In order to allow bicyclists and pedestrians to safely cross Golfview Road – which includes two northbound left turn-only lanes, a triangular median and a southbound through lane – a new countdown traffic signal will be installed to halt southbound traffic at the Golfview/First Avenue intersection, said Fitzgerald.
Fitzgerald said that the committee of local and county officials who have been meeting on and off for the past couple of years regarding the bike path project will be meeting in the next week or so to refine the alignment of the path.
Douglas Chien, advocates’ network manager for Friends of the Forest Preserves, who is part of that committee said his organization is “open to considering [the new alignment] and have consulted with two local stewardship leaders who know McCormick Woods well.”
Officials initially decided against the First Avenue-only path and to go with the Golfview solution as a way to avoid the installation of an additional traffic signal. The trade-off for the new route is that it will end up being somewhat shorter, Hermanek said.

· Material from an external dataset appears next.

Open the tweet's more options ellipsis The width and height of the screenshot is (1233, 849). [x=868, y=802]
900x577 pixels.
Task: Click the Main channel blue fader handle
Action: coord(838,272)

The installation of new digital countdown traffic lights at both 31st Street and the Golfview/First intersection is adding an additional $100,000 or so to the project, said Fitzgerald.
However, that cost will be offset by the rerouting, which will reduce its length. Both Fitzgerald and Hermanek suggested that the changes would not affect the final cost of the project very much, if at all.
Earlier this year, through the efforts of Cook County Commissioner Jeffrey Tobolski, the county appropriated $750,000 to complete the bike path project. The village of North Riverside is the lead agency for the effort and will be reimbursed for the costs of construction.
The first phase of the project, which saw the construction of a path on the west side of First Avenue from Ridgewood Road to 31st Street, was completed in 2014 courtesy of a $100,000 grant from the county and another $100,000 in combined contributions from Riverside-Brookfield High School and the villages of Riverside and North Riverside.
Officials two years ago had also contemplated a third phase of the path, connecting First Avenue and Prairie Avenue along the north side of 31st Street. However, the future of that segment of the path is unclear now that 31st Street is being bypassed in completing phase two.